**Exercise directions:**
Scanning the entries below, copy every line that contains the word "input".

**Record excerpts:**

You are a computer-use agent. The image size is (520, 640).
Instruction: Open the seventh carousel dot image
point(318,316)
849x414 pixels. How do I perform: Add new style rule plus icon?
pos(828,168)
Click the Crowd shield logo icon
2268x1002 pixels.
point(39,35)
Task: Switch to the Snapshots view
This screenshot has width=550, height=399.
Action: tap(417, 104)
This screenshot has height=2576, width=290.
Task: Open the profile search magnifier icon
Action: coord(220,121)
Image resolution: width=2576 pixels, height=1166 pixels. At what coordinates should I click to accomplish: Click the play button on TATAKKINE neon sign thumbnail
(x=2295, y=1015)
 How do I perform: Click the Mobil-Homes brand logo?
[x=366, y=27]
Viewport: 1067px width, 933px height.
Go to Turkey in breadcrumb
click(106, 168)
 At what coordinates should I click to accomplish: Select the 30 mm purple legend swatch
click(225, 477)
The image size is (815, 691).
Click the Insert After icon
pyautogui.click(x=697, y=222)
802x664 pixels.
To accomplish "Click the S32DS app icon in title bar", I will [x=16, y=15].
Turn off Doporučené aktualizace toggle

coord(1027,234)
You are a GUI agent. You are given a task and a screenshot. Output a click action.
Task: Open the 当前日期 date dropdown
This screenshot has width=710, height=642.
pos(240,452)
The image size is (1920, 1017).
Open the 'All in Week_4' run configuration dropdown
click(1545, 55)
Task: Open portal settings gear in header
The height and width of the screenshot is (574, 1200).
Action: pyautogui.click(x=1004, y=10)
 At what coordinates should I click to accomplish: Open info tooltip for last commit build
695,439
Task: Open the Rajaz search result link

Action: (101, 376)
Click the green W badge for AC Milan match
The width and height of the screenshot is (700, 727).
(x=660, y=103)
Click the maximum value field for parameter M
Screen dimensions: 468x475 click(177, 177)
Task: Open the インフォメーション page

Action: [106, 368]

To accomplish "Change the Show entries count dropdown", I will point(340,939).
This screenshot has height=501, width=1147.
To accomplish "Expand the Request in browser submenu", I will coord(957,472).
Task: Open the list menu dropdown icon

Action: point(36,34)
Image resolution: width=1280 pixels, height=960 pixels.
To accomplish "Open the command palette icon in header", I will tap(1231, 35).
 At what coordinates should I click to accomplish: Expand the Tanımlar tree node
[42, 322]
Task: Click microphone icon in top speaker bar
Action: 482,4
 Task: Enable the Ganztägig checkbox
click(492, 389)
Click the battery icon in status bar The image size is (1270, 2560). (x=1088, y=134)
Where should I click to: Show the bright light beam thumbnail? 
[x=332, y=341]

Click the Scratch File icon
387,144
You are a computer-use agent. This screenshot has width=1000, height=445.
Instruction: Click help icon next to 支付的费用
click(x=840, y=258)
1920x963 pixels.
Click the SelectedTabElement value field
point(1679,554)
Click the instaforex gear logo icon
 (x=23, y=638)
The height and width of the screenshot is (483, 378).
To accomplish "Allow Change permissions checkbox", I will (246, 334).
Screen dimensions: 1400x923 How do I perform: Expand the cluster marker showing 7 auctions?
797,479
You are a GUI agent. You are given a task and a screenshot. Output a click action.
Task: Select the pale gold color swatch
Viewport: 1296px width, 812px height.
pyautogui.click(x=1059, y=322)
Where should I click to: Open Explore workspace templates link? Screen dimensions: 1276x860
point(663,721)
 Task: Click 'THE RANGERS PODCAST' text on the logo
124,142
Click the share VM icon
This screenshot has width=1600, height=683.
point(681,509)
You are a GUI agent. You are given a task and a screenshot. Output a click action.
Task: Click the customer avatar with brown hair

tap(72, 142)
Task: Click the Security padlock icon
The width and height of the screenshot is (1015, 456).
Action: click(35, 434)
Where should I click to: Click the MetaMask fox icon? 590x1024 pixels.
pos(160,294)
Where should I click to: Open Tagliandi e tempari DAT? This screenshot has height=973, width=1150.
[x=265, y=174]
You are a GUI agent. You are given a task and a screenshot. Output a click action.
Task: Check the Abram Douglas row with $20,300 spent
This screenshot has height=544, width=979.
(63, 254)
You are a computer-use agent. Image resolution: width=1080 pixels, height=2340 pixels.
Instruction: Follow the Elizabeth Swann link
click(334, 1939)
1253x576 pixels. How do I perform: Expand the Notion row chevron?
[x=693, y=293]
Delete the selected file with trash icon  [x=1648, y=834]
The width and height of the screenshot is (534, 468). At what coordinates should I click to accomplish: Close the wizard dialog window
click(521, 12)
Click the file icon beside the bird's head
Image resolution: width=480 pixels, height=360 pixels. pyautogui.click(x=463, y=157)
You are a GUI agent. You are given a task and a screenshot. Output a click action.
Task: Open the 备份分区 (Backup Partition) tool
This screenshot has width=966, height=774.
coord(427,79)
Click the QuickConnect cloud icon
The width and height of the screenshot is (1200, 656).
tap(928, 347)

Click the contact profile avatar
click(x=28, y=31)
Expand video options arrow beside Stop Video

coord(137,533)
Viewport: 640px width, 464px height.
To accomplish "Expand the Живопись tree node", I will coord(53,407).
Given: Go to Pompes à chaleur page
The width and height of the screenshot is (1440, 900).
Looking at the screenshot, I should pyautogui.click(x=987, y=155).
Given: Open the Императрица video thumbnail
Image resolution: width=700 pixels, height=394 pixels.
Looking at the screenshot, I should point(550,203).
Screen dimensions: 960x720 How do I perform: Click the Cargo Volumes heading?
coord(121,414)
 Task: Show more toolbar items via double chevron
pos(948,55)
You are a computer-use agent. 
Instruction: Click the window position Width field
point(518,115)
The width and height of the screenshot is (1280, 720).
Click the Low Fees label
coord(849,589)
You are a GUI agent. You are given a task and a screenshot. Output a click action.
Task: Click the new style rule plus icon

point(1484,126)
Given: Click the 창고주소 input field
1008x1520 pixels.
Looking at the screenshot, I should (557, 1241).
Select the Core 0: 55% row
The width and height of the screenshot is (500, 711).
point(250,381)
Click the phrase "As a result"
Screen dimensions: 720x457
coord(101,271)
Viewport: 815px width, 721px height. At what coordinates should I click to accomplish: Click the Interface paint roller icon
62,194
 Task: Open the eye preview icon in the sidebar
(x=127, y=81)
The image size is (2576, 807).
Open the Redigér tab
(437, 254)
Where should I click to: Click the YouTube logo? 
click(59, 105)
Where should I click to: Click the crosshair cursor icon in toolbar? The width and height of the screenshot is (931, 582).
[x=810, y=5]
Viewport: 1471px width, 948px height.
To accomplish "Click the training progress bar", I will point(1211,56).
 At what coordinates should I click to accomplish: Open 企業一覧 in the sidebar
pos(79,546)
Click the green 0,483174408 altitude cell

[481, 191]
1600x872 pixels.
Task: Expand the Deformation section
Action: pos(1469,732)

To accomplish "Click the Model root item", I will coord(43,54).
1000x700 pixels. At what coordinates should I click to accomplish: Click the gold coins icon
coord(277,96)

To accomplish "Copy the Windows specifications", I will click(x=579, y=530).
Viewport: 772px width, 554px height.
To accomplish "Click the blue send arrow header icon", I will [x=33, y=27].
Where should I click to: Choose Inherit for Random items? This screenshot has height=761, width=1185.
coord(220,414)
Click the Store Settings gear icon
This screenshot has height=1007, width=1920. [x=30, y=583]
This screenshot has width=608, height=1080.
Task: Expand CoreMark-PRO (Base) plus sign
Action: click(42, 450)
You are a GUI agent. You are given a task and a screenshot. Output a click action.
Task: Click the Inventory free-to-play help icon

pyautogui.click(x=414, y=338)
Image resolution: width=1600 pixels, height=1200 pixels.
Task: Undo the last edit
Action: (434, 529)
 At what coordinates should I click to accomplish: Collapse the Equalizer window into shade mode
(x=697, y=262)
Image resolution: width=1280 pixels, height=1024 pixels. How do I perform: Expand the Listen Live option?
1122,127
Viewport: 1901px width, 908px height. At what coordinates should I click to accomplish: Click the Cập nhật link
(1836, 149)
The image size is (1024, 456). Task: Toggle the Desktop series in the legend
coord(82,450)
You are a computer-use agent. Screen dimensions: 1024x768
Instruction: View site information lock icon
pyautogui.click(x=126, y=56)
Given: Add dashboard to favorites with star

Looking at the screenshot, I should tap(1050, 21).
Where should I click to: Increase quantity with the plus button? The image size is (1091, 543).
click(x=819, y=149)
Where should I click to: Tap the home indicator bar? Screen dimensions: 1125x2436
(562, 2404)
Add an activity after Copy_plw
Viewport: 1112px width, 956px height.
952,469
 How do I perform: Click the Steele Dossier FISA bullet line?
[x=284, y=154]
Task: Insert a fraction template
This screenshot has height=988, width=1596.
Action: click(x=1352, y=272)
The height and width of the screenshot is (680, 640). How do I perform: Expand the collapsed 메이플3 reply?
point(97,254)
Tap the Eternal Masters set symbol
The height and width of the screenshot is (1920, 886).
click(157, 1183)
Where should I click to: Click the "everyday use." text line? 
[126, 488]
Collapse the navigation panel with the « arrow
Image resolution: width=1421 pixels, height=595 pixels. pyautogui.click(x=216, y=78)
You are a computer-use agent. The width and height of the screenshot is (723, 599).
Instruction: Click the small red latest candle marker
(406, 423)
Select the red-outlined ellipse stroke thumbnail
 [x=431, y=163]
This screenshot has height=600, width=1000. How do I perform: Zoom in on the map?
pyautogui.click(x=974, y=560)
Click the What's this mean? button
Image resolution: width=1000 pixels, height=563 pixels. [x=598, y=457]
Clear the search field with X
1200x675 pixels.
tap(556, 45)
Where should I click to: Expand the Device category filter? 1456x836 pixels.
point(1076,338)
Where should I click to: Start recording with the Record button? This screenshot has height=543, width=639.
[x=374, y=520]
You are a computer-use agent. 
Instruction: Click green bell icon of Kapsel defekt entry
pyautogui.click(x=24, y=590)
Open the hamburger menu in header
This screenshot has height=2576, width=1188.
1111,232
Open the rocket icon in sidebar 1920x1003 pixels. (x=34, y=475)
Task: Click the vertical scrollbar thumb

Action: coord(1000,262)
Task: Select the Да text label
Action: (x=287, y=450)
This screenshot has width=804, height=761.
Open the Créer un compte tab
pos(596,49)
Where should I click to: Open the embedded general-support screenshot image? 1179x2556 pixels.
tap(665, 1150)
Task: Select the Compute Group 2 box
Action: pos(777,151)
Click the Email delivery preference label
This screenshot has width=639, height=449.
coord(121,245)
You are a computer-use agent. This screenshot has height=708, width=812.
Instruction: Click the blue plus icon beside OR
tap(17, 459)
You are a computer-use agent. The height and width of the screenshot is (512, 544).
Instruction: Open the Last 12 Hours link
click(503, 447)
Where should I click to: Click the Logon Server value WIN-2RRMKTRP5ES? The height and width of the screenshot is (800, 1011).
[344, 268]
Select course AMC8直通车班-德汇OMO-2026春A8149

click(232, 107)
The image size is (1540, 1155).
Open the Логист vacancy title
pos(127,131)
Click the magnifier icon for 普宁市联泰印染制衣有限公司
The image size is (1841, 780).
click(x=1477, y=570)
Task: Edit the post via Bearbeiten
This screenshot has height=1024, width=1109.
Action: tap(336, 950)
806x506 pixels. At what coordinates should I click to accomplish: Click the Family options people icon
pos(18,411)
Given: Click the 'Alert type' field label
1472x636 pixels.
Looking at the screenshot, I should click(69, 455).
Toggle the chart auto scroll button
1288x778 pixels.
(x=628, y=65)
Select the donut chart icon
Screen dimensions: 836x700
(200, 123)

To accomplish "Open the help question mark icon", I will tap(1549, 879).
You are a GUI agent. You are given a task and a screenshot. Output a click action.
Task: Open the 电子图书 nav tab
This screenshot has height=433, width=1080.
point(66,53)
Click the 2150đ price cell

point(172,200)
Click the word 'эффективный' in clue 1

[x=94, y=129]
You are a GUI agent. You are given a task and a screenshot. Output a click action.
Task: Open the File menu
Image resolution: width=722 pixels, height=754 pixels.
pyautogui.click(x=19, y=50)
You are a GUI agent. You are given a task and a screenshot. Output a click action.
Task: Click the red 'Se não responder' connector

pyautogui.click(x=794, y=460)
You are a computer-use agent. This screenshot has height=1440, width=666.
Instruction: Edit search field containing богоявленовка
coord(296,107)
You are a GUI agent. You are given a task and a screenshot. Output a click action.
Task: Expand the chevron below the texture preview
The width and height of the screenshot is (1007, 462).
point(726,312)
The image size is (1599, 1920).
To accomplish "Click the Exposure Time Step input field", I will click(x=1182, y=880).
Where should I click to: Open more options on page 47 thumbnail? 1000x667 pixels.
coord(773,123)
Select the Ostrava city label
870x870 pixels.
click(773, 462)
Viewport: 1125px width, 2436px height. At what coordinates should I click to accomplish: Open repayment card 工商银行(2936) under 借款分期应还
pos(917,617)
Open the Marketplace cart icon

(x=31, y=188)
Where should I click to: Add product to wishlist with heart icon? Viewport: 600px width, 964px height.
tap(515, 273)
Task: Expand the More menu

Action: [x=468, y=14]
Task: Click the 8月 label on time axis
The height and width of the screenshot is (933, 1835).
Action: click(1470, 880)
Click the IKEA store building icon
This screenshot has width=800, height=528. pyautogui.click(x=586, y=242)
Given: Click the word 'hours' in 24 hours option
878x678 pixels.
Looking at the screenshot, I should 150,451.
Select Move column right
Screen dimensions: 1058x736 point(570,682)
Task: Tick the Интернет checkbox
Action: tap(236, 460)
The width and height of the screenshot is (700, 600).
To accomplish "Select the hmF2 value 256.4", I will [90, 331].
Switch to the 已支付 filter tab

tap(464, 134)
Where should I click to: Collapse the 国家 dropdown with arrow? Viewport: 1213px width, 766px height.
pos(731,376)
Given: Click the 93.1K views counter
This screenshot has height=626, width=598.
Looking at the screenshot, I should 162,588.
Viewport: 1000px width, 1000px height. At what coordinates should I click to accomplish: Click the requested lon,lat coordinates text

**Finished task:**
Given: Click the 창고주소 input field
To accomplish "Click the Exposure Time Step input field", I will click(x=1182, y=880).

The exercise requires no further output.